An Elemental Masters Series, No 6
Mercedes Lackey
DAW Books Inc.
June 5, 2012/ ISBN 978-0756407261
Fantasy
Amazon
Reviewed
by P.L. Blair
Beautiful Mix of Fantasy, Reality
Unnatural Issue is the first book I've read in Mercedes
Lackey's Elemental Masters series.
It won't be the last.
Lackey's tale of a young woman abandoned by her father, who blames
her for her mother's death in childbirth,, is beautifully interwoven
with the reality of England on the eve of World War I and the fantastical
fae who seek to protect the island nation.
Susanne Whitestone is the daughter, a child of two powerful Earth
Masters, mages, who control the element of Earth. Her father, Richard,
was away when Susanne was born and returned too late to save his
beloved wife, Rebecca. He despises the child, blaming her for Rebecca's
death, leaving her to the servants of Whitestone Manor to raise,
while he retreats into a sectioned-off wing of his home to brood
and nurse his hatred.
Susanne nevertheless grows into a loved and loving young woman
for she, too, is an Earth Master, and she has found a tutor in Robin,
the Robin, Robin Goodfellow, aka the Puck. He has taught Susanne
practices that no mortal could, and she uses her powers to do what
her father has not for all the years of her life, to nurture the
estate beyond the manor's walls and keep it healthy and thriving.

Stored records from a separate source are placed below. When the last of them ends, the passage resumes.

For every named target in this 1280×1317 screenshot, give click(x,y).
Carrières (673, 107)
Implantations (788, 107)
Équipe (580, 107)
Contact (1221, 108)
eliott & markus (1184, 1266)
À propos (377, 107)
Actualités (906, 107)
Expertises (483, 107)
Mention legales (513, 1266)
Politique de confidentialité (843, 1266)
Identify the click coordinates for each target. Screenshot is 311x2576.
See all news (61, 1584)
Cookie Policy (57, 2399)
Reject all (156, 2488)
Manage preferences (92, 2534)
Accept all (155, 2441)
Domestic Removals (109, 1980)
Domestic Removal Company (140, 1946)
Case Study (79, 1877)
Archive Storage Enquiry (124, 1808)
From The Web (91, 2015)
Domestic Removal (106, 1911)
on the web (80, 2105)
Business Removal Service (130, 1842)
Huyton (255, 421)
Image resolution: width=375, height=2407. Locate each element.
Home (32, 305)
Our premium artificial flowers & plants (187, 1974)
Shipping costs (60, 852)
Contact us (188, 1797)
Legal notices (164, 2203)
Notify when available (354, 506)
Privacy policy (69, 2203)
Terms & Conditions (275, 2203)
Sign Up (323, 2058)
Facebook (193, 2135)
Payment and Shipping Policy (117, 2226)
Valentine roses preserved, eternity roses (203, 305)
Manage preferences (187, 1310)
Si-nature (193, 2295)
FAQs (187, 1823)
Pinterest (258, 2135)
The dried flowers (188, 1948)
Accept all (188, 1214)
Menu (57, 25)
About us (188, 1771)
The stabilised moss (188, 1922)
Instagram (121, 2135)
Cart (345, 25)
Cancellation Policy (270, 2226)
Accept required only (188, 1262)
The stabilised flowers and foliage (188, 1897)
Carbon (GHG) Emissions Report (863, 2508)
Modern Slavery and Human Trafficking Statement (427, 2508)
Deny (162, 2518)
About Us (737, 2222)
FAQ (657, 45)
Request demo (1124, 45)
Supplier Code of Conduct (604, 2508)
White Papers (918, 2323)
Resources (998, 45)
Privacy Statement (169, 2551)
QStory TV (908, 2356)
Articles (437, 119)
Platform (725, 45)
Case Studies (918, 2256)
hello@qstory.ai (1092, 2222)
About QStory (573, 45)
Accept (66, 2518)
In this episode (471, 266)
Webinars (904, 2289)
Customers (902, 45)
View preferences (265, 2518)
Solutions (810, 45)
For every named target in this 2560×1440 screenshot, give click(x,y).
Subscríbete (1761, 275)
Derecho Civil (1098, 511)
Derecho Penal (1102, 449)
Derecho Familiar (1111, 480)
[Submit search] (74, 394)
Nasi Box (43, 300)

Richard meanwhile has become hard, cold, and obsessed with the
idea of restoring his dead wife to life. For that purpose he has
turned to the dark art of necromancy. He needs an appropriate vessel
for Rebecca's spirit, a young woman as similar in appearance to
her as he can find. As he broods and seeks the vessel he needs,
he realizes such a young woman is as close at hand as his own manor.
Because Susanne is twenty-one,, the age at which Rebecca died,,
and the image of her mother.
Lackey weaves a powerful tale, from the power and poetry of the
fae and the Yorkshire countryside in which Susanne is born, to the
gritty reality of London in the early 1900s, to the hell of war
in the trenches in World War I. It's almost a cliché to refer
to a book as a page-turner these days, but in the case of Unnatural
Issue it's true.
This is a book that's hard to put down, and I found myself looking
forward to every opportunity to pick it up and resume the story.
Lackey is my kind of writer,; one who pulls you into her tale, then
disappears, letting the story and the characters speak for themselves.
It's only after you put the book aside that you become aware of
the author and what a powerful tale-teller she is.
I highly recommend Unnatural Issue. As for me, I'm going searching
for more of Lackey's books in this incredible series.